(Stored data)
_ _ _ _ _ _ _

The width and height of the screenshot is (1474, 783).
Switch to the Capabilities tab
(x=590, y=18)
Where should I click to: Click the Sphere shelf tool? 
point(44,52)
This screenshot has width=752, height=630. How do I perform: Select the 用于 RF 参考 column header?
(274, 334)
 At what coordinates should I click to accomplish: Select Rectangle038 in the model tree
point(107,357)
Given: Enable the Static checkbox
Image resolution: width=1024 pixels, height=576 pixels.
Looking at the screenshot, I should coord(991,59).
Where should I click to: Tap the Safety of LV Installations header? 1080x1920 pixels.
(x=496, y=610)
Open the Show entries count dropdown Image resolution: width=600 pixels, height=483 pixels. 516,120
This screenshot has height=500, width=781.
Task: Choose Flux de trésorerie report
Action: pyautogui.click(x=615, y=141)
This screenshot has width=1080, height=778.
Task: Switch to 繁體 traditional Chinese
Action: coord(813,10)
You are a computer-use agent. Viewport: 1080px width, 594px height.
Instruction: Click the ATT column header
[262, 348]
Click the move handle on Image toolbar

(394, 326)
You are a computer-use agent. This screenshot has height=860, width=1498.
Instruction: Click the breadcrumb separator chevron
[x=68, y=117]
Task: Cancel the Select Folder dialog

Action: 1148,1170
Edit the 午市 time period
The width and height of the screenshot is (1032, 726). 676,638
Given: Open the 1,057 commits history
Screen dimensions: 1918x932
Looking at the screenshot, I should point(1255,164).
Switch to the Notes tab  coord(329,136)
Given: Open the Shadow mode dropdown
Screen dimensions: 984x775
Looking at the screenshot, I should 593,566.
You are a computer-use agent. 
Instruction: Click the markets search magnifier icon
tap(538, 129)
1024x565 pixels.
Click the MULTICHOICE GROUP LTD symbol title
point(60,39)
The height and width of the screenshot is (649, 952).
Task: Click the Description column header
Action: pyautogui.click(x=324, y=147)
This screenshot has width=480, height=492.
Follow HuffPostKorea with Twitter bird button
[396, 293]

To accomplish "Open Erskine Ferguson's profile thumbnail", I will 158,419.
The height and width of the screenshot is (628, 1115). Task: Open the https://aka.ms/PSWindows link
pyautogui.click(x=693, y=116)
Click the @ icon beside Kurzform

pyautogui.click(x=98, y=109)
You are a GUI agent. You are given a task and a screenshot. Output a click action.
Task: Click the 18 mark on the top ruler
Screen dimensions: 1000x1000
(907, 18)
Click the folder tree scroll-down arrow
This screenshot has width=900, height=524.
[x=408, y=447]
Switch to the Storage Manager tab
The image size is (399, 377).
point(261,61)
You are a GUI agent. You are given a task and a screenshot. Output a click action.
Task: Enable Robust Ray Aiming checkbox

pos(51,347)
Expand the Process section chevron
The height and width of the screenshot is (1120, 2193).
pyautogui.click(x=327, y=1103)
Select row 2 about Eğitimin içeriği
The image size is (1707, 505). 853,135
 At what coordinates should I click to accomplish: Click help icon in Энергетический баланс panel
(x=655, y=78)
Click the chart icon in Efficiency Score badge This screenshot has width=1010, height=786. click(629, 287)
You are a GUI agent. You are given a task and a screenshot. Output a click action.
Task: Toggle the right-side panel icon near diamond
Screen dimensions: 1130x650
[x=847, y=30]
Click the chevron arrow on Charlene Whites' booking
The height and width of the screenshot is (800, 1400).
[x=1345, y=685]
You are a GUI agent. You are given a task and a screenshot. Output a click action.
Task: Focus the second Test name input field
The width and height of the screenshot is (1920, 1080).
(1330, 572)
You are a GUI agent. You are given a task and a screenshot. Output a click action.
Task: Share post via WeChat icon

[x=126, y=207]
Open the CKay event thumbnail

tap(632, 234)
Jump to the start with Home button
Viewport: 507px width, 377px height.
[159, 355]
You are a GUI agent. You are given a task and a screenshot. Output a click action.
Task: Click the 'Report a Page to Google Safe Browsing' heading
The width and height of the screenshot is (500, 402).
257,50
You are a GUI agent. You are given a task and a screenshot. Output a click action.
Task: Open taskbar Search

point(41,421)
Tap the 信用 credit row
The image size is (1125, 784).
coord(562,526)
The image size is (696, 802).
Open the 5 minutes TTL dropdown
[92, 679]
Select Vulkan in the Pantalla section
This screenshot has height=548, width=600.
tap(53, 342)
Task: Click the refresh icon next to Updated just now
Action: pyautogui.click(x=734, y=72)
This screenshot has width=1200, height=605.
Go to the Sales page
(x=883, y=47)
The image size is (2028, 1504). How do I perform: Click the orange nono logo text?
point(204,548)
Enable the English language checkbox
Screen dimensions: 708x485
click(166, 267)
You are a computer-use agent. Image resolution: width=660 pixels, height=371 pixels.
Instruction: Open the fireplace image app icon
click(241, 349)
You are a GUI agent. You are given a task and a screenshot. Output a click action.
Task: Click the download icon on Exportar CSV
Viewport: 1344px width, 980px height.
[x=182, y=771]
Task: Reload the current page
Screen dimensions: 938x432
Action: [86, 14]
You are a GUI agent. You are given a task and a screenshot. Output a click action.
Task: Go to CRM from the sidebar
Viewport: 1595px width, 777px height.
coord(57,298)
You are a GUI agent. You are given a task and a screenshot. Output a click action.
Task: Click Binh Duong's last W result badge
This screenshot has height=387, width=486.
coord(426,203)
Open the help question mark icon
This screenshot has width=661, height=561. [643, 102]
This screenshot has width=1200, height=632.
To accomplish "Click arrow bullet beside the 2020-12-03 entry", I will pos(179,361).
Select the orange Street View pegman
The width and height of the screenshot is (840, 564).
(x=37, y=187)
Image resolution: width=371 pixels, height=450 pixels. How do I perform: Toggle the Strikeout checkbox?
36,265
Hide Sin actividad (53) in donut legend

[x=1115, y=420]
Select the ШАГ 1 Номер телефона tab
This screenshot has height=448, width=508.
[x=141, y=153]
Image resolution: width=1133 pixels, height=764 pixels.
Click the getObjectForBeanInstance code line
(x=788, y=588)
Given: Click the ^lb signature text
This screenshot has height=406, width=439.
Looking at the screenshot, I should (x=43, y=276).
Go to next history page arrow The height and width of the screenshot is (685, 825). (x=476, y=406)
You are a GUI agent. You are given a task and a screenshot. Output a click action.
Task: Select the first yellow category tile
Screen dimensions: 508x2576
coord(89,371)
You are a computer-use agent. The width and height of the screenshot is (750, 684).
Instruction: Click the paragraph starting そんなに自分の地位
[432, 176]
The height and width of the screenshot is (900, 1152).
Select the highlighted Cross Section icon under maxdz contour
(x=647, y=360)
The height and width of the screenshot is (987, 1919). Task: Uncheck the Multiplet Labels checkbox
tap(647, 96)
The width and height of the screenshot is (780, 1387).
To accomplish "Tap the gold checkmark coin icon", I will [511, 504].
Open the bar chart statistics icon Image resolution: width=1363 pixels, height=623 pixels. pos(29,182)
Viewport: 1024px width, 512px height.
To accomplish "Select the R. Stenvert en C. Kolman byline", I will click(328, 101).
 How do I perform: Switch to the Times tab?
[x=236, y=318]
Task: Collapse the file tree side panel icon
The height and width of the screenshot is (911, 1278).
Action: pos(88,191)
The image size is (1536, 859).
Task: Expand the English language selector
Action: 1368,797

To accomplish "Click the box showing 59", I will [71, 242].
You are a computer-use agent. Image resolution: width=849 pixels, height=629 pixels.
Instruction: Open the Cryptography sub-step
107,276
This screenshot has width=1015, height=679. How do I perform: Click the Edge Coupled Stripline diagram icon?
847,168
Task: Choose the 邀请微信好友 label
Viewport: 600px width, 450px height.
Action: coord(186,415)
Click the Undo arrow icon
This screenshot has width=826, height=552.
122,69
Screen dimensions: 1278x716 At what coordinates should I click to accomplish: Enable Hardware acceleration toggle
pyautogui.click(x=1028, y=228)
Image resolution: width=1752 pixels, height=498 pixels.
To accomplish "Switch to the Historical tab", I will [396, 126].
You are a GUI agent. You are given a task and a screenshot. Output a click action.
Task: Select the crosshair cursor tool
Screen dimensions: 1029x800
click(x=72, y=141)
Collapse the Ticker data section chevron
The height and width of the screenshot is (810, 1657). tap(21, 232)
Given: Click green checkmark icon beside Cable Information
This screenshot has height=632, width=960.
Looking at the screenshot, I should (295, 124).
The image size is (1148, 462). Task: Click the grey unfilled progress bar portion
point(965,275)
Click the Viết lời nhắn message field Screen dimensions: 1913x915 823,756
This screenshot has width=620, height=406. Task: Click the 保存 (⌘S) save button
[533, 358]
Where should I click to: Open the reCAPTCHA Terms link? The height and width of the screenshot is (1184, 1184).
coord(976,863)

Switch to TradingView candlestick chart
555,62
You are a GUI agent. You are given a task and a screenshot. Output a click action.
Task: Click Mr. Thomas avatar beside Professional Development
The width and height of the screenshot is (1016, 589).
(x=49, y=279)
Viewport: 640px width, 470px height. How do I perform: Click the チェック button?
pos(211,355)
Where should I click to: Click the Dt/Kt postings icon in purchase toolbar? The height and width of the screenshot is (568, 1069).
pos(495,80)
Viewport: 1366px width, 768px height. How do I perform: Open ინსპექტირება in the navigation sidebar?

_ _ _ _ _ _ _

The answer must be every line of the records above that holds the word "checkmark".

To accomplish "Tap the gold checkmark coin icon", I will [511, 504].
Given: Click green checkmark icon beside Cable Information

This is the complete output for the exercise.